The problem:
Every entry below needs to be repeated exactly as written.

Records from a data collection:
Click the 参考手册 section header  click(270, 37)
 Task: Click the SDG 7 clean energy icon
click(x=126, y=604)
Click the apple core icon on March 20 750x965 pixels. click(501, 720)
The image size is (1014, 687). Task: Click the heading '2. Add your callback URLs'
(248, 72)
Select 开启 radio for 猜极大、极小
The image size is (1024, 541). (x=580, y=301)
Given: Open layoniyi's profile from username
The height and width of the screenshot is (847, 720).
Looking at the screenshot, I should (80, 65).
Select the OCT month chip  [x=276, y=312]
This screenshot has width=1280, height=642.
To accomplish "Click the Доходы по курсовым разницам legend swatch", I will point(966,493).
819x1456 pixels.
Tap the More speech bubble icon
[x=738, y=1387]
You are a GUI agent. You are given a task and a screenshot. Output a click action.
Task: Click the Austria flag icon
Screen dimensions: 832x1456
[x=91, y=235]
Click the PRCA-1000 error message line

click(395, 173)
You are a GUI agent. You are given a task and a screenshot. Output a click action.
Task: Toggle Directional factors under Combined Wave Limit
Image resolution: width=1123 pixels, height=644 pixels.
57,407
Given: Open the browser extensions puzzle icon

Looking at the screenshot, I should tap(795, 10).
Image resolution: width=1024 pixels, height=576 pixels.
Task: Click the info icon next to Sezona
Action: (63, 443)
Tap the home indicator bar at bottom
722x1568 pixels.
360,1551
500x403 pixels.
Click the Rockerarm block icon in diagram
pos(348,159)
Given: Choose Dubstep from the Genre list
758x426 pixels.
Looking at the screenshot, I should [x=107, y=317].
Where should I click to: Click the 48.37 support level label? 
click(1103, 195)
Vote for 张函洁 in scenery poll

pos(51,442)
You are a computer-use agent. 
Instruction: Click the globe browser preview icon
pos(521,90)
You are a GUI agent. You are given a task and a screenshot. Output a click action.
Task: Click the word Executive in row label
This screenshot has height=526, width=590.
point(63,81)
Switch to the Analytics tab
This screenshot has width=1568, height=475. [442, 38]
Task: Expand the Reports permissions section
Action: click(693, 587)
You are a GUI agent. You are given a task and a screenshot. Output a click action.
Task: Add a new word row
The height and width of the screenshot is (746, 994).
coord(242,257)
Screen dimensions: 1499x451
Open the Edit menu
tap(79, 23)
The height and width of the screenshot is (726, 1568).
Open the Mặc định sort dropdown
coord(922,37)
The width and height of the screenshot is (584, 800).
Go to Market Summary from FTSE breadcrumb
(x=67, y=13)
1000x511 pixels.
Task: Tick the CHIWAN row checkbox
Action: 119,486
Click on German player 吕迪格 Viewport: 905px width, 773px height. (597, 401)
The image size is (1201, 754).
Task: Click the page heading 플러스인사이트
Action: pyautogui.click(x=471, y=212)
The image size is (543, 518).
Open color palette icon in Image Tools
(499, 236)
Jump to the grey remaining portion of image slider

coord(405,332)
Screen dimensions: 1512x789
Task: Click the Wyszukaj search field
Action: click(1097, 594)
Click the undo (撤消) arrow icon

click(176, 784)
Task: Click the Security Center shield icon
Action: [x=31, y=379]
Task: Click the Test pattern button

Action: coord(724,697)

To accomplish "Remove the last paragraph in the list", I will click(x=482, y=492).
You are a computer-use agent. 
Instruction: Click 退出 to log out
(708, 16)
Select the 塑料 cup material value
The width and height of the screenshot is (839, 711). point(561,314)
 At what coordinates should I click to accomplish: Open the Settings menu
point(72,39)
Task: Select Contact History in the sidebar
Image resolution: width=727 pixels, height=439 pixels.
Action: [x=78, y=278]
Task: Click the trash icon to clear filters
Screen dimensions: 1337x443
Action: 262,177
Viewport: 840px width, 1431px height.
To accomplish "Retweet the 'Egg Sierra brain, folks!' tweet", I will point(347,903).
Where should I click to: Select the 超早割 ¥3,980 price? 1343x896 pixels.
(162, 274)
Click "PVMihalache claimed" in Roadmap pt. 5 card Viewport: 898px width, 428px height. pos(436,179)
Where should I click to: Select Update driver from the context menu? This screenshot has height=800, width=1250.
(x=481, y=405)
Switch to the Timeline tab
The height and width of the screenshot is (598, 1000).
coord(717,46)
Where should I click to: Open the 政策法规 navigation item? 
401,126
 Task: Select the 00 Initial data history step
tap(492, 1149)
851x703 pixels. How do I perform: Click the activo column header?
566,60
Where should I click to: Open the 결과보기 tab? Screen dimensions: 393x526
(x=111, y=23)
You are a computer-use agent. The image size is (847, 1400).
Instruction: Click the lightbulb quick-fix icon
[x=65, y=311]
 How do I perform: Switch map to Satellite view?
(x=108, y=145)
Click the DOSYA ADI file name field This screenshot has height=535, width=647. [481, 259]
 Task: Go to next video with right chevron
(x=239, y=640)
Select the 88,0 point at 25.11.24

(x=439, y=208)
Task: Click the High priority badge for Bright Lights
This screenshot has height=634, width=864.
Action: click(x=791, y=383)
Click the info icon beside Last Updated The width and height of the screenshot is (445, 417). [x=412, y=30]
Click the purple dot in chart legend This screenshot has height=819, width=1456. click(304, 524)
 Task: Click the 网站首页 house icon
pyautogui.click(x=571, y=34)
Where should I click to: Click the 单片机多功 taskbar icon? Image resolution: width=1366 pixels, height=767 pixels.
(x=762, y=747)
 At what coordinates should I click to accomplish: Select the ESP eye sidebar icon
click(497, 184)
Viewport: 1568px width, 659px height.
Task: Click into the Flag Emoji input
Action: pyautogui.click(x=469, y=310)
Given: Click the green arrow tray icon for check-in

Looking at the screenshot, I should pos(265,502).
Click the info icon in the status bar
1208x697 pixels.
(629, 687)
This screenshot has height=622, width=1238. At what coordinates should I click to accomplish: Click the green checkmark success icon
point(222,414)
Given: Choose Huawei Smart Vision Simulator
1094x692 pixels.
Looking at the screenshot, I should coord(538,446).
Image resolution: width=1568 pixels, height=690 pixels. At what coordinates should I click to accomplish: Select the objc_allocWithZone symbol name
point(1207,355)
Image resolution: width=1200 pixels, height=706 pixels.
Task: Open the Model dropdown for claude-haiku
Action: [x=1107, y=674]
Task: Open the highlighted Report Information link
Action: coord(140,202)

Exercise result:
Click the 参考手册 section header  click(270, 37)
 Task: Click the SDG 7 clean energy icon
click(x=126, y=604)
Click the apple core icon on March 20 750x965 pixels. click(501, 720)
The image size is (1014, 687). Task: Click the heading '2. Add your callback URLs'
(248, 72)
Select 开启 radio for 猜极大、极小
The image size is (1024, 541). (x=580, y=301)
Given: Open layoniyi's profile from username
The height and width of the screenshot is (847, 720).
Looking at the screenshot, I should (80, 65).
Select the OCT month chip  [x=276, y=312]
This screenshot has width=1280, height=642.
To accomplish "Click the Доходы по курсовым разницам legend swatch", I will point(966,493).
819x1456 pixels.
Tap the More speech bubble icon
[x=738, y=1387]
You are a GUI agent. You are given a task and a screenshot. Output a click action.
Task: Click the Austria flag icon
Screen dimensions: 832x1456
[x=91, y=235]
Click the PRCA-1000 error message line

click(395, 173)
You are a GUI agent. You are given a task and a screenshot. Output a click action.
Task: Toggle Directional factors under Combined Wave Limit
Image resolution: width=1123 pixels, height=644 pixels.
57,407
Given: Open the browser extensions puzzle icon

Looking at the screenshot, I should tap(795, 10).
Image resolution: width=1024 pixels, height=576 pixels.
Task: Click the info icon next to Sezona
Action: (63, 443)
Tap the home indicator bar at bottom
722x1568 pixels.
360,1551
500x403 pixels.
Click the Rockerarm block icon in diagram
pos(348,159)
Given: Choose Dubstep from the Genre list
758x426 pixels.
Looking at the screenshot, I should [x=107, y=317].
Where should I click to: Click the 48.37 support level label? 
click(1103, 195)
Vote for 张函洁 in scenery poll

pos(51,442)
You are a computer-use agent. 
Instruction: Click the globe browser preview icon
pos(521,90)
You are a GUI agent. You are given a task and a screenshot. Output a click action.
Task: Click the word Executive in row label
This screenshot has height=526, width=590.
point(63,81)
Switch to the Analytics tab
This screenshot has width=1568, height=475. [442, 38]
Task: Expand the Reports permissions section
Action: click(693, 587)
You are a GUI agent. You are given a task and a screenshot. Output a click action.
Task: Add a new word row
The height and width of the screenshot is (746, 994).
coord(242,257)
Screen dimensions: 1499x451
Open the Edit menu
tap(79, 23)
The height and width of the screenshot is (726, 1568).
Open the Mặc định sort dropdown
coord(922,37)
The width and height of the screenshot is (584, 800).
Go to Market Summary from FTSE breadcrumb
(x=67, y=13)
1000x511 pixels.
Task: Tick the CHIWAN row checkbox
Action: 119,486
Click on German player 吕迪格 Viewport: 905px width, 773px height. (597, 401)
The image size is (1201, 754).
Task: Click the page heading 플러스인사이트
Action: pyautogui.click(x=471, y=212)
The image size is (543, 518).
Open color palette icon in Image Tools
(499, 236)
Jump to the grey remaining portion of image slider

coord(405,332)
Screen dimensions: 1512x789
Task: Click the Wyszukaj search field
Action: click(1097, 594)
Click the undo (撤消) arrow icon

click(176, 784)
Task: Click the Security Center shield icon
Action: [x=31, y=379]
Task: Click the Test pattern button

Action: coord(724,697)

To accomplish "Remove the last paragraph in the list", I will click(x=482, y=492).
You are a computer-use agent. 
Instruction: Click 退出 to log out
(708, 16)
Select the 塑料 cup material value
The width and height of the screenshot is (839, 711). point(561,314)
 At what coordinates should I click to accomplish: Open the Settings menu
point(72,39)
Task: Select Contact History in the sidebar
Image resolution: width=727 pixels, height=439 pixels.
Action: [x=78, y=278]
Task: Click the trash icon to clear filters
Screen dimensions: 1337x443
Action: 262,177
Viewport: 840px width, 1431px height.
To accomplish "Retweet the 'Egg Sierra brain, folks!' tweet", I will point(347,903).
Where should I click to: Select the 超早割 ¥3,980 price? 1343x896 pixels.
(162, 274)
Click "PVMihalache claimed" in Roadmap pt. 5 card Viewport: 898px width, 428px height. pos(436,179)
Where should I click to: Select Update driver from the context menu? This screenshot has height=800, width=1250.
(x=481, y=405)
Switch to the Timeline tab
The height and width of the screenshot is (598, 1000).
coord(717,46)
Where should I click to: Open the 政策法规 navigation item? 
401,126
 Task: Select the 00 Initial data history step
tap(492, 1149)
851x703 pixels. How do I perform: Click the activo column header?
566,60
Where should I click to: Open the 결과보기 tab? Screen dimensions: 393x526
(x=111, y=23)
You are a computer-use agent. The image size is (847, 1400).
Instruction: Click the lightbulb quick-fix icon
[x=65, y=311]
 How do I perform: Switch map to Satellite view?
(x=108, y=145)
Click the DOSYA ADI file name field This screenshot has height=535, width=647. [481, 259]
 Task: Go to next video with right chevron
(x=239, y=640)
Select the 88,0 point at 25.11.24

(x=439, y=208)
Task: Click the High priority badge for Bright Lights
This screenshot has height=634, width=864.
Action: click(x=791, y=383)
Click the info icon beside Last Updated The width and height of the screenshot is (445, 417). [x=412, y=30]
Click the purple dot in chart legend This screenshot has height=819, width=1456. click(304, 524)
 Task: Click the 网站首页 house icon
pyautogui.click(x=571, y=34)
Where should I click to: Click the 单片机多功 taskbar icon? Image resolution: width=1366 pixels, height=767 pixels.
(x=762, y=747)
 At what coordinates should I click to accomplish: Select the ESP eye sidebar icon
click(497, 184)
Viewport: 1568px width, 659px height.
Task: Click into the Flag Emoji input
Action: pyautogui.click(x=469, y=310)
Given: Click the green arrow tray icon for check-in

Looking at the screenshot, I should pos(265,502).
Click the info icon in the status bar
1208x697 pixels.
(629, 687)
This screenshot has height=622, width=1238. At what coordinates should I click to accomplish: Click the green checkmark success icon
point(222,414)
Given: Choose Huawei Smart Vision Simulator
1094x692 pixels.
Looking at the screenshot, I should coord(538,446).
Image resolution: width=1568 pixels, height=690 pixels. At what coordinates should I click to accomplish: Select the objc_allocWithZone symbol name
point(1207,355)
Image resolution: width=1200 pixels, height=706 pixels.
Task: Open the Model dropdown for claude-haiku
Action: [x=1107, y=674]
Task: Open the highlighted Report Information link
Action: coord(140,202)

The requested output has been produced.